*Data records*.
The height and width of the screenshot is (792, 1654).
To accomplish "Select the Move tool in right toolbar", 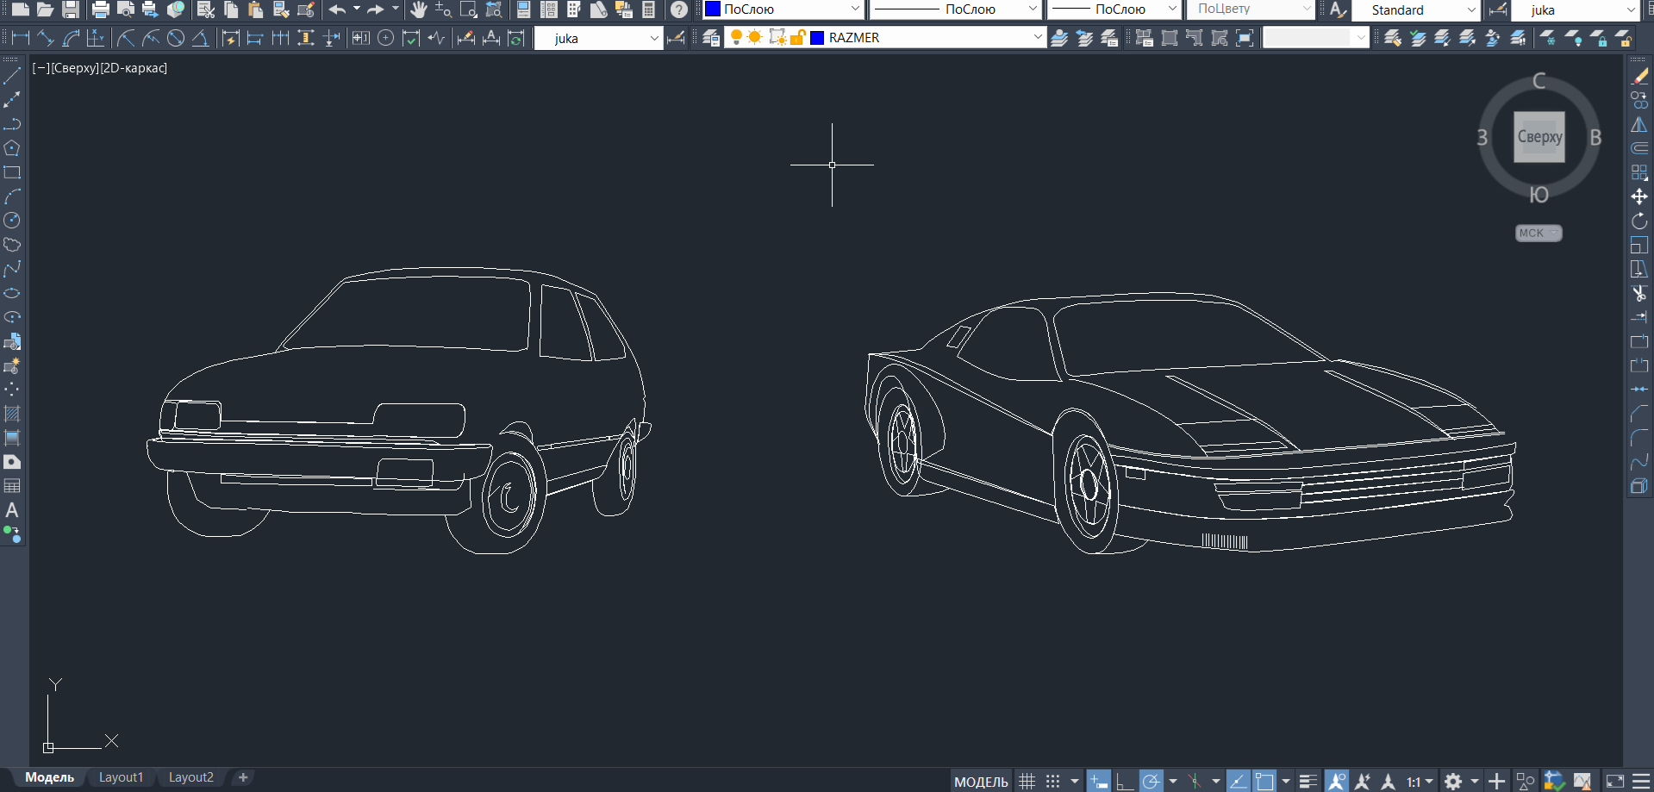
...
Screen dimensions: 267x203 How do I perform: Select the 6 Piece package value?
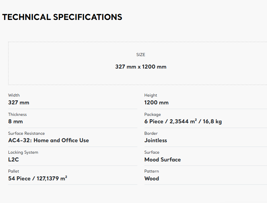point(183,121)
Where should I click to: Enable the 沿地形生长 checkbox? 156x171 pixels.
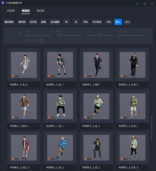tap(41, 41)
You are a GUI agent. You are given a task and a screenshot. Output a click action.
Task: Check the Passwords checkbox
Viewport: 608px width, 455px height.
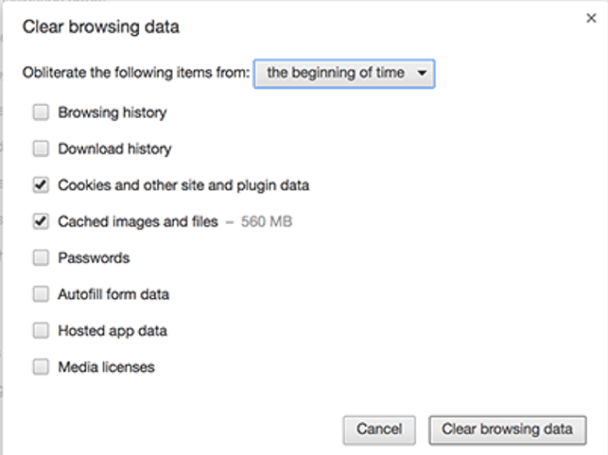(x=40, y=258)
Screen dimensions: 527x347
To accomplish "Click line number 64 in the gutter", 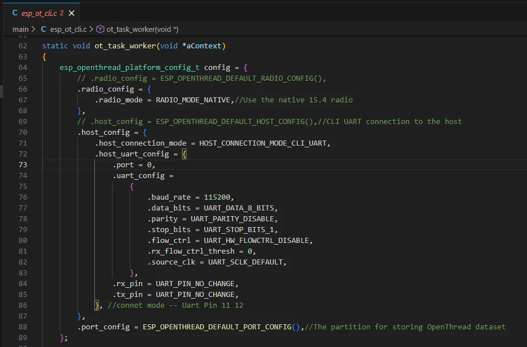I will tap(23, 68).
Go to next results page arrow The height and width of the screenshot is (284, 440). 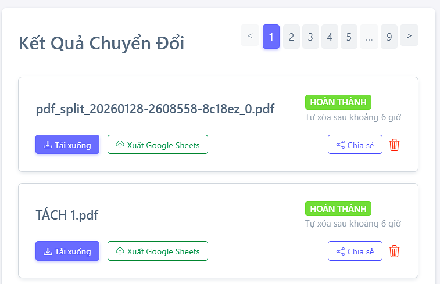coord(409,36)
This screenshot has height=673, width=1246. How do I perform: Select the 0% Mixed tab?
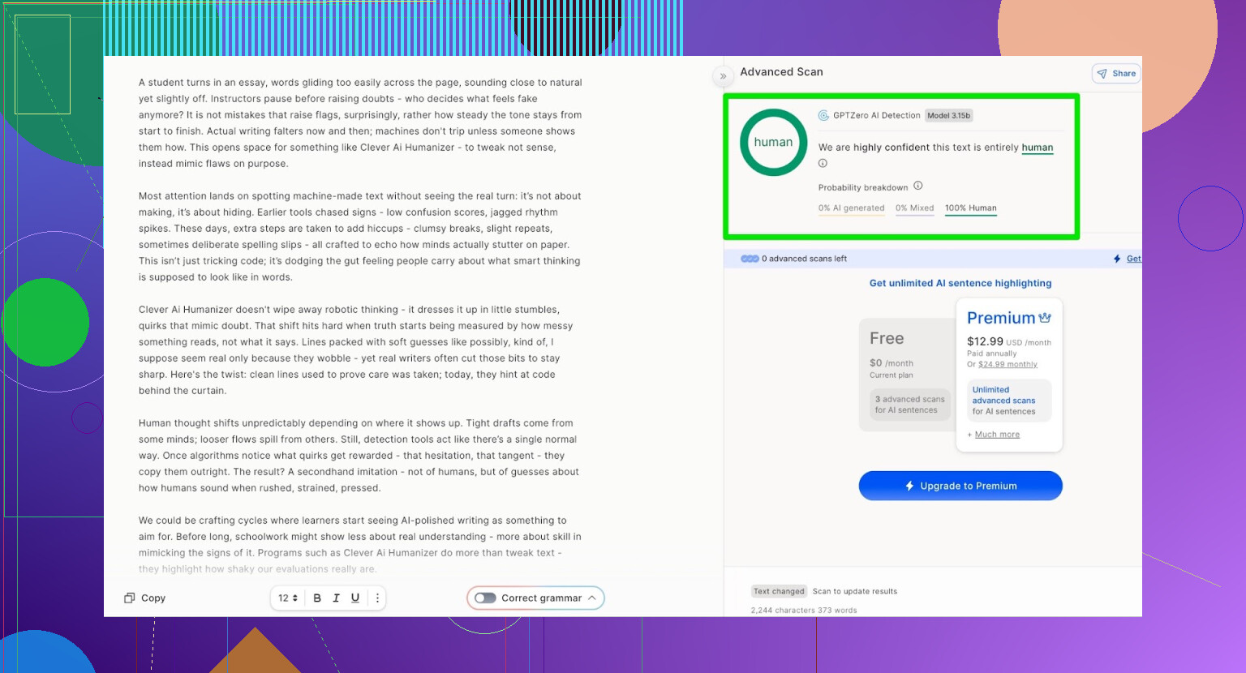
==
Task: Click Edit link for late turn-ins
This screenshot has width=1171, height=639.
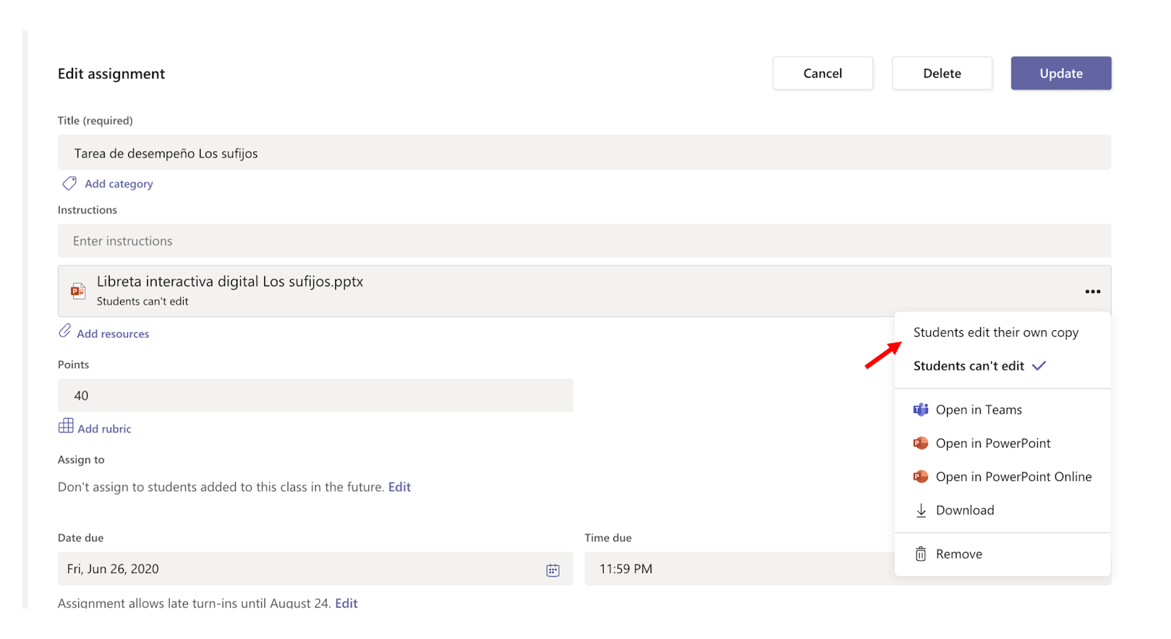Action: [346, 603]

*Exercise requirements*.
Given the records above, return the lines starting at the one that holds "The height and width of the screenshot is (792, 1654)." and ending at the one that holds "the Move tool", exactly, and nothing besides; leave every picture out.

*Solution to the exercise*.
The height and width of the screenshot is (792, 1654).
To accomplish "Select the Move tool in right toolbar", 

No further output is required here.